**THE EXERCISE**
Pick up the piece on Canada's political parties and electoral system and continue it from its last sentence.

What I don’t like is the idea of political parties in this land that is supposed to be a representative democracy. The way a representative democracy is supposed to work, is that we vote for and elect the candidate we think will best represent us. We elect the candidate we believe will vote for or against proposed laws as we would. So that our best interests will be represented within the halls of our democratic government.
The problem is, once elected, “our” elected representative is more likely to do the bidding of their party than they are to do what we want. Which rather makes a mockery of our “representatation.”
The inequity of our “winner take all” political system means any party holding a majority of seats in parliament has absolute power to enact any legislation it wants. For the entire term.
Our political system is older than Canada. Perhaps our flavour of representative democracy was good enough back in 1867, when communication and transportation were far from instantaneous, and governing a land mass the size of Canada was geographically challenging. But with today’s connectivity and access to information, our political system is sorely outdated and hugely inequitable. Worse, our “democracy” has few if any checks and balances to prevent abuse. When we are cursed with a majority government, what we effectively have is a time limited dictatorship.
(The Senate is supposed to provide “sober second thought,” but partisan Senate padding has resulted in the upper chamber being transformed into a rubber stamp for the party that stacks it the most.)
Because our electoral system is so terribly broken, when any such a majority government seeks to pass laws we don’t approve — the only recourse open to Canadians is to apply the pressure of public opinion. Citizens have to protest in any way we can. All we can do is hope that our government will take heed of our concerns and correct or drop legislation that is not in the public good.

**INFORMATION SHOWN**
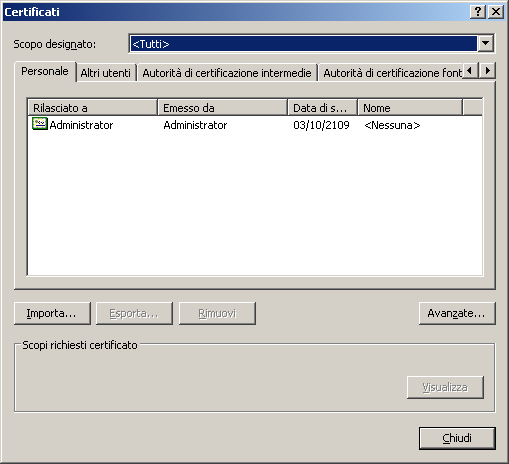Viewport: 509px width, 464px height.
Task: Sort by Rilasciato a column header
Action: click(92, 108)
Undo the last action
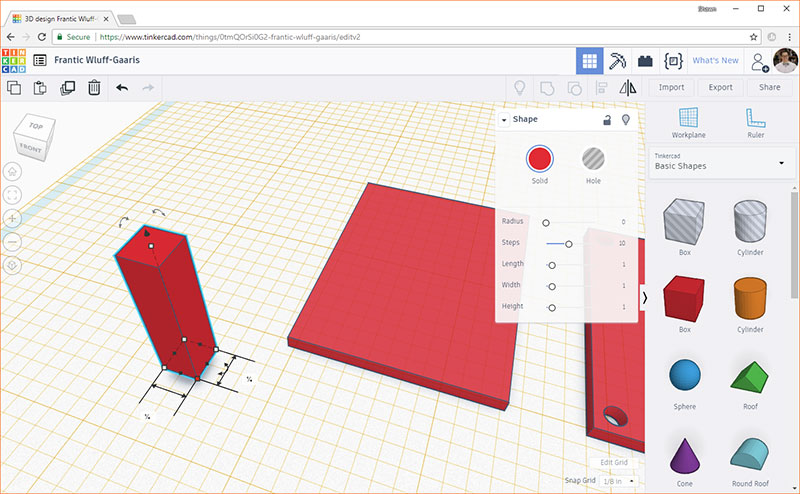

**EXERCISE RESULT**
Last summer a great many Canadians were upset by the Conservative “Black Mark Budget” Omnibus bill. Under our woefully antiquated “democracy,” any majority government has the power to pass any law, no matter how unpopular. And when many pieces of unrelated legislation are bundled together and called an “omnibus,” it means these laws are very nearly being passed in secret, because they receive only the most cursory public scrutiny and debate. In a democratic state, at minimum legislation deserves examination and dissent must be heard, even if the system allows for bad law to be passed anyway in the end. We deserve to know when bad law is made.
Because of the current Federal Conservative Majority, the only way to stop the Bill C-38 ominbudget from passing would have been for 13 Conservative MPs to vote against it. An awful lot of ordinary Canadians took to the streets in protest. People who had never lifted before lifted a picket sign in their lives waved them with gusto. Grandparemts, parents, children. A great deal of public pressure was in fact brought to bear. In Waterloo Region, Peter Braid pretended not to have seen the protest outside his office, while Stephen Woodworth magnanimously offered his protesters coffee. Still, in spite of the many protests made at Conservative MP constituency offices across Canada, not a single Conservative MP voted against Party dictates.
Not long afterward, I heard Stephen Woodworth defending his decision to vote against his constituents at the Kitchener Multicultural Festival. In the few minutes I was there, the Member of Parliament explained to two different constituents that he had been unable to vote against Bill C-38 as they wanted, because it would have meant opposing the directives of his political party. The orders issued by his party prevented him from representing the voters who elected him.
Money Makes the World Go Around
Things are pretty bad when a supposedly democratic government ignores the voters. Our system wasn’t entirely fair back in 1867, but it has been gamed and fiddled with by succeeding governments in attempts to give the ruling party an unfair advantage ever since. Is it any wonder that almost half of our eligible voters don’t even bother anymore? Canadians know all too well that all votes don’t count, nor are all votes equal. The system is so badly broken that strategic voting is considered a legitimate option. Something’s got to give.
The Canada that my child will inherit is much worse than the Canada I inherited. We no longer have the option of leaving politics to the politicians. Canadians need to start talking and thinking about politics. We have to stand up for change now or things will keep getting worse.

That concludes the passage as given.